In honor of these achievements and the women who contributed to this progress, March 8 has been declared International Women’s Day. For over 100 years, this global day of recognition has celebrated women and their accomplishments, and in some countries, International Women’s Day is now an official holiday (these countries include Afghanistan, Armenia, Azerbaijan, Belarus, Burkina Faso, Cambodia, China, Cuba, Georgia, Guinea-Bissau, Eritrea, Kazakhstan, Kyrgyzstan, Laos, Madagascar, Moldova, Mongolia, Montenegro, Nepal, Russia, Tajikistan, Turkmenistan, Uganda, Ukraine, Uzbekistan, Vietnam and Zambia). While it’s not (yet) a national holiday in the U.S., we would like to salute the women who have made significant contributions to the fields of arts and education, and who continue to be an inspiration for many of us:
- In the late 19th century, Maria Montessori developed a philosophy of education based on independence and respect for a child’s natural psychological, physical, and social development; the Montessori method is still widely used in both public and private schools today. Montessori was nominated for a Nobel Peace Prize six times.
- Louise Blanchard Bethune was the first woman to become a full member of the American Institute of Architects (1890).
- Linda Nochlin, whose seminal 1971 essay “Why Have There Been No Great Female Artists?” challenged existing social structures and the normative behavior expectations they impose.
- Aretha Franklin, who has won 18 Grammy Awards and sold over 75 million records worldwide, was the first woman inducted into the Rock and Roll Hall of Fame (1987).
- Jenny Holzer, who was the first woman to represent the U.S. at the Venice Biennale (1990).
- Halle Berry, the first black female to win an Oscar for Best Leading Actress (2002).
- Marin Aslop was appointed the 12th music director of the Baltimore Symphony Orchestral in 2006 – she was the first woman to hold this position with a major American orchestra.

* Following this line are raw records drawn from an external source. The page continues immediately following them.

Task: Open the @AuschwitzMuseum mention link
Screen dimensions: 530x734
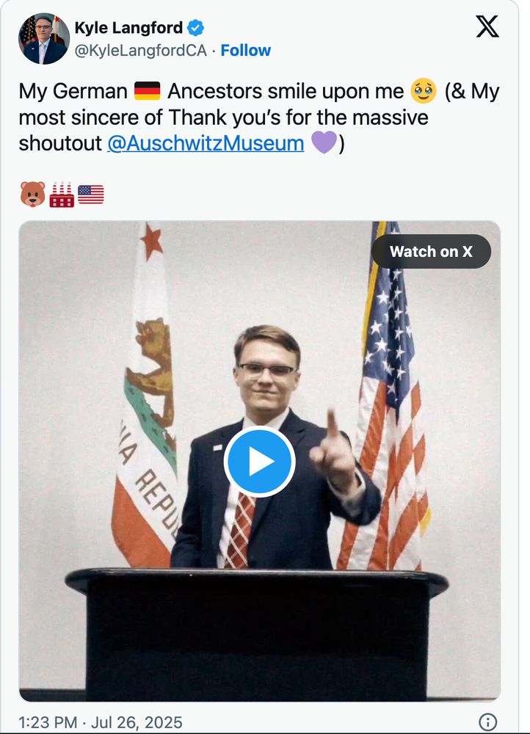Action: 206,142
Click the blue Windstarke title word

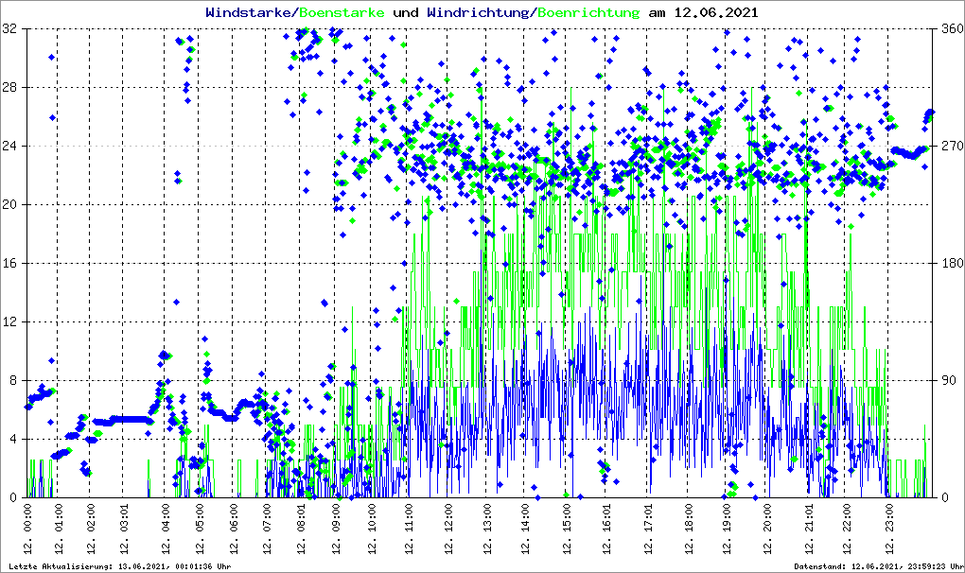(250, 13)
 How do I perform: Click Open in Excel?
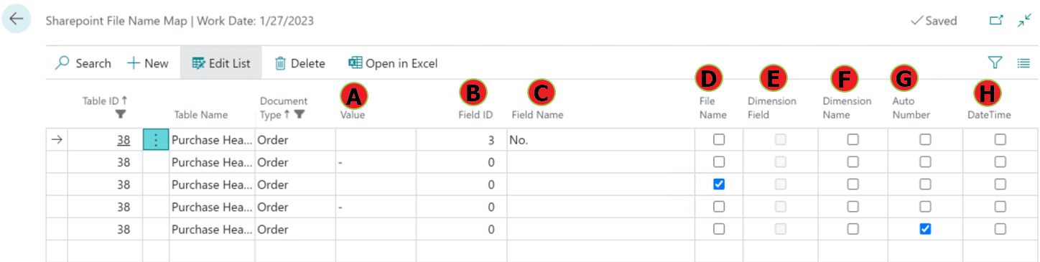393,63
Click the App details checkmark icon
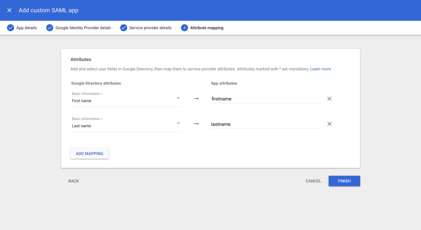The width and height of the screenshot is (421, 230). [x=10, y=28]
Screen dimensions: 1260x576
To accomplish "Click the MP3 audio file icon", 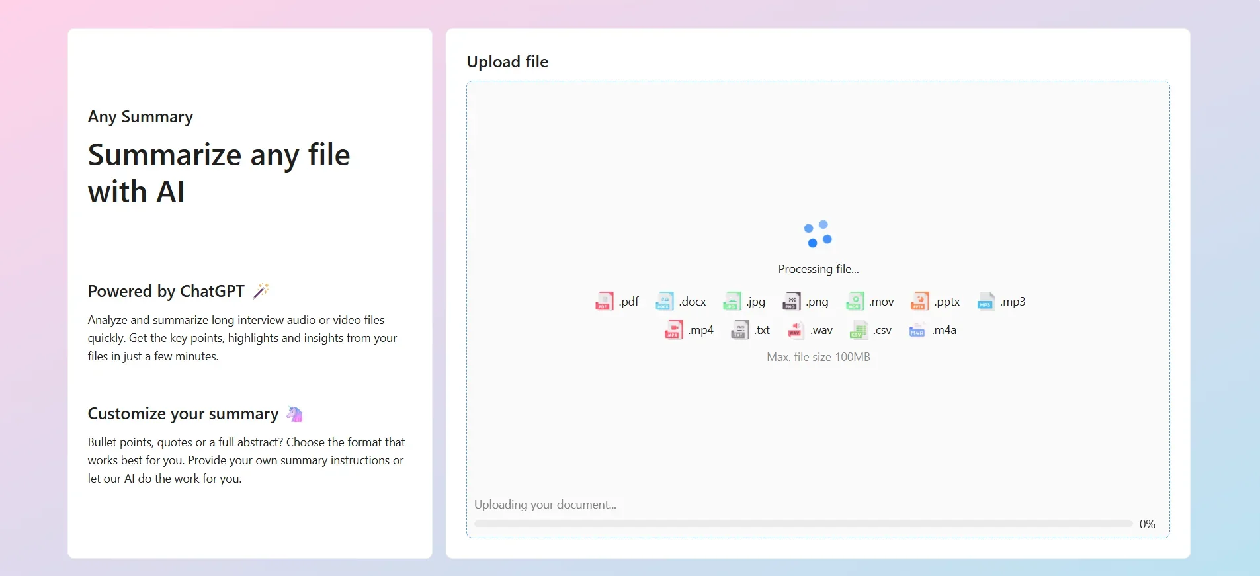I will [x=986, y=302].
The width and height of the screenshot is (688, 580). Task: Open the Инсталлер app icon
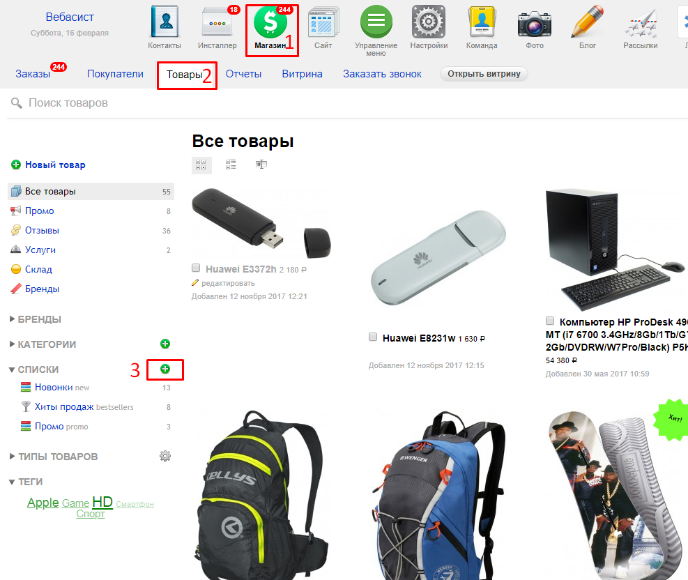tap(217, 23)
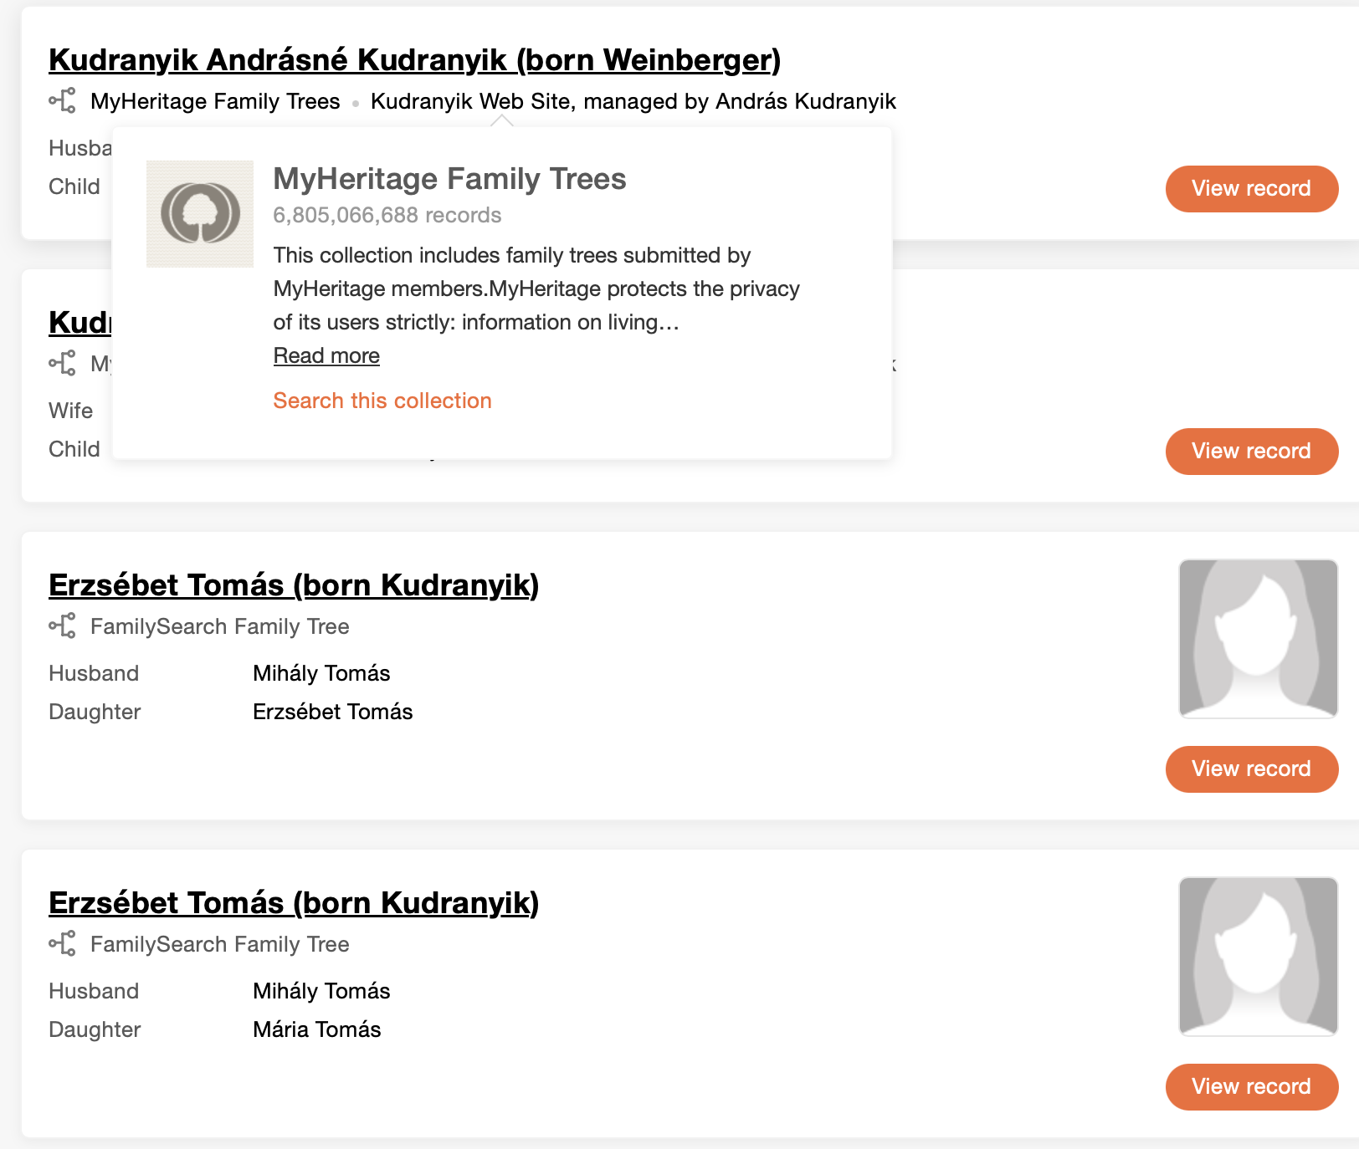Click first Erzsébet Tomás silhouette photo
Viewport: 1359px width, 1149px height.
point(1258,639)
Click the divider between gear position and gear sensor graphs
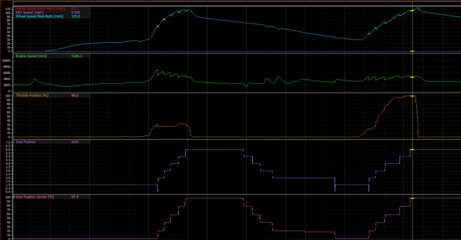 click(x=231, y=194)
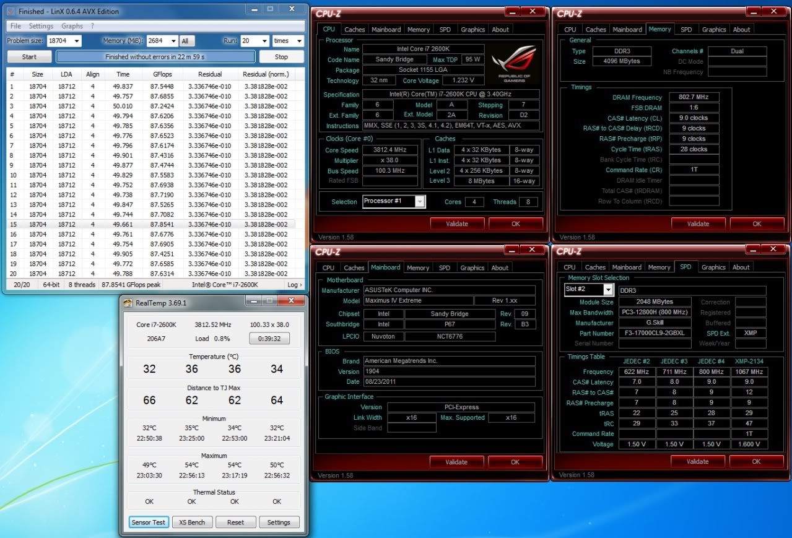Open the Settings menu in LinX

coord(41,26)
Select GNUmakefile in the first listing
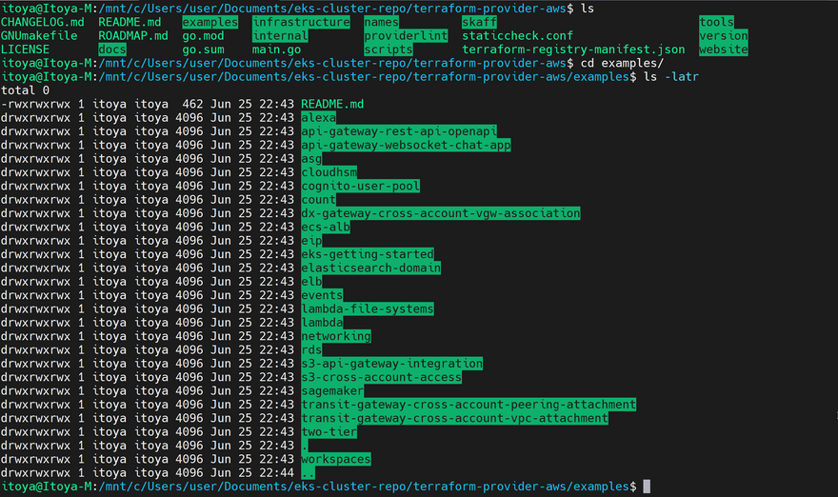The image size is (838, 497). 39,36
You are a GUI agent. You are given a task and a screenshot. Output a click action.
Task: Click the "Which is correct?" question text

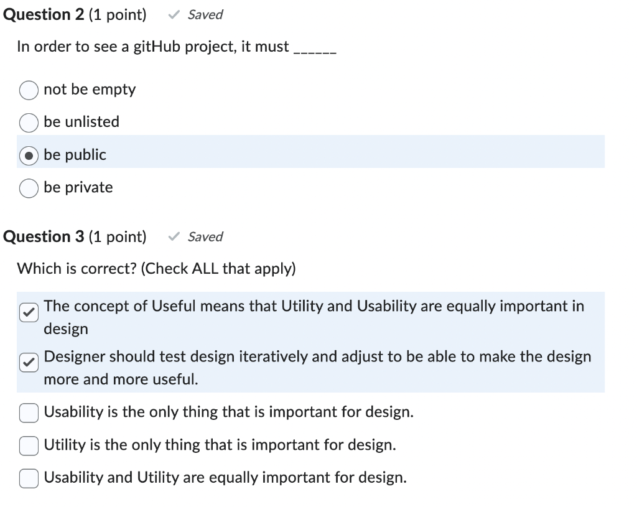pos(156,268)
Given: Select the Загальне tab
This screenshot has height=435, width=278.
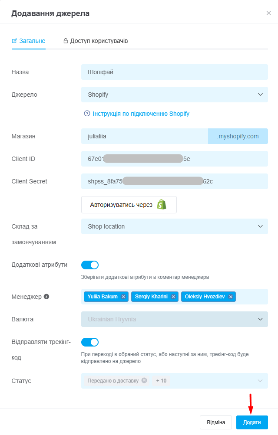Looking at the screenshot, I should (29, 41).
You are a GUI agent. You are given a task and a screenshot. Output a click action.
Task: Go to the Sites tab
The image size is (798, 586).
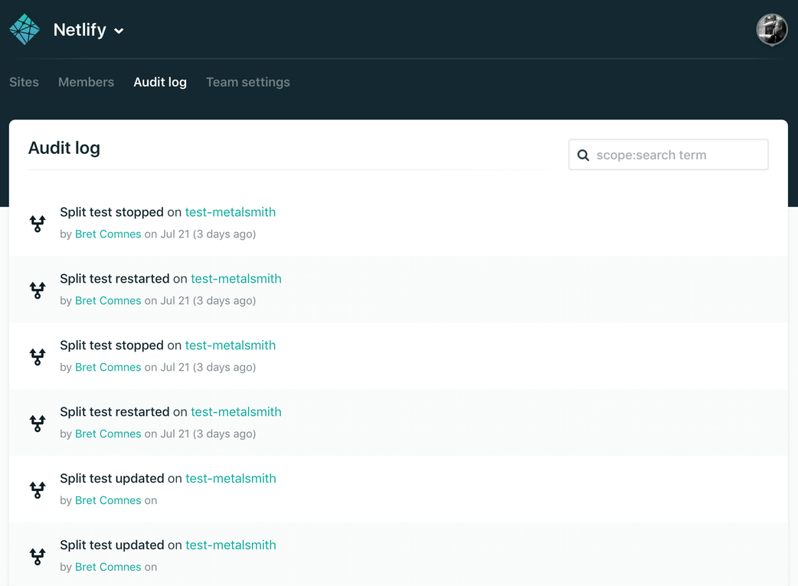[24, 82]
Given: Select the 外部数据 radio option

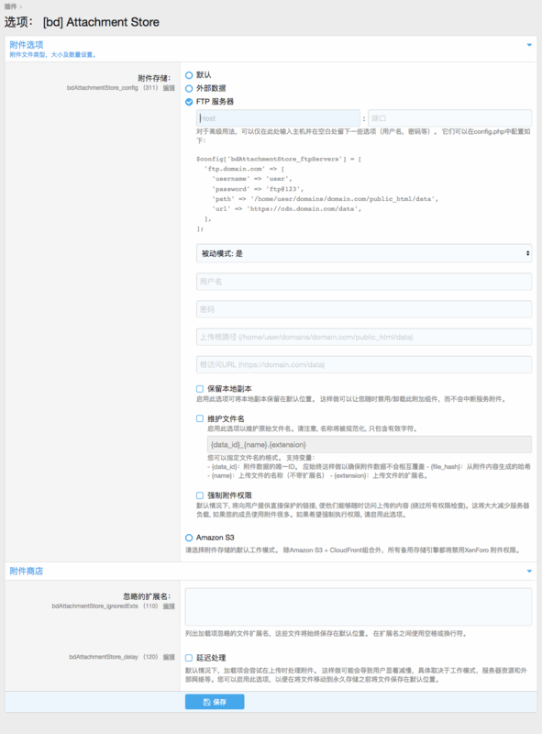Looking at the screenshot, I should tap(189, 88).
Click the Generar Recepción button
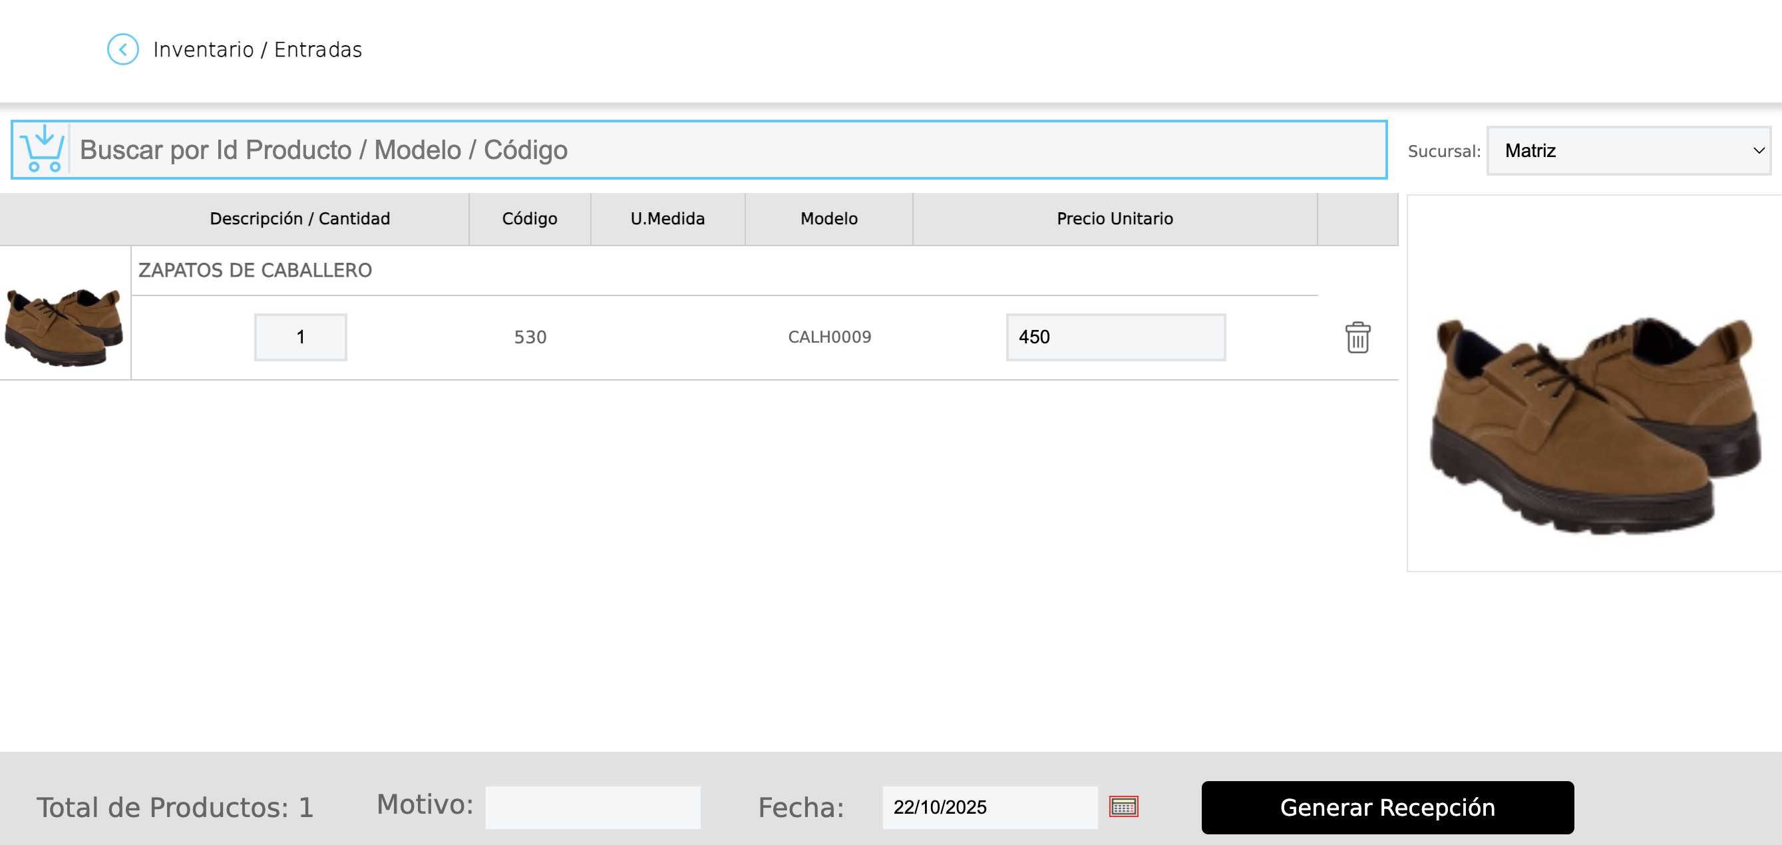The width and height of the screenshot is (1782, 845). tap(1387, 807)
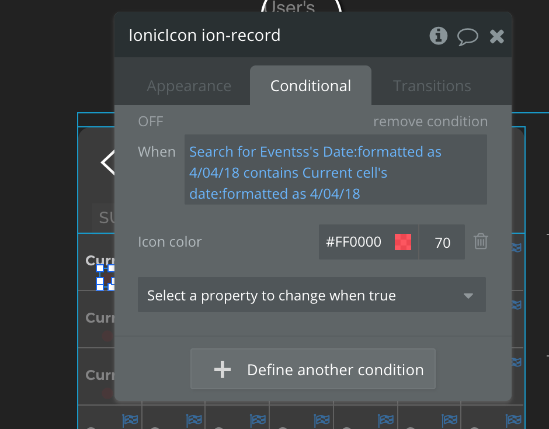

- Maya Lin, who as an undergraduate student, won a competition to design the Vietnam Veterans’ Memorial, beating more than 1,000 other submission; she was awarded the National Medal of Arts in 2009.
We would also like to recognize two women who have made significant contributions to P.S. ARTS’ success – Co-Executive Directors Kristen Paglia and Amy Shapiro. Kristi, who has a background in special education and cognitive psychology, guides the vision for P.S. ARTS programs. Through her advocacy efforts with the California Department of Education’s Blueprint for Creative Schools and the President’s Committee for the Arts and Humanities Arts Turnaround initiative, she has helped highlight the important role the arts play in education. Her work has been crucial to defining our values as an organization and resulted in the elevation of our program quality. Amy, who also has a background in special education as well as a degree in nonprofit administration, provides outstanding leadership at P.S. ARTS, enabling the organization to meet programming and financial goals, and ensuring the organization operates with exemplar conscientiousness toward its mission and community. Together, Kristi and Amy have shaped P.S. ARTS into a thriving nonprofit organization, contributed to the robustness of the field, and helped improve the quality of life for thousands of children.
To all the women today who are paving the way for future generations, we celebrate you! Happy international Women’s Day!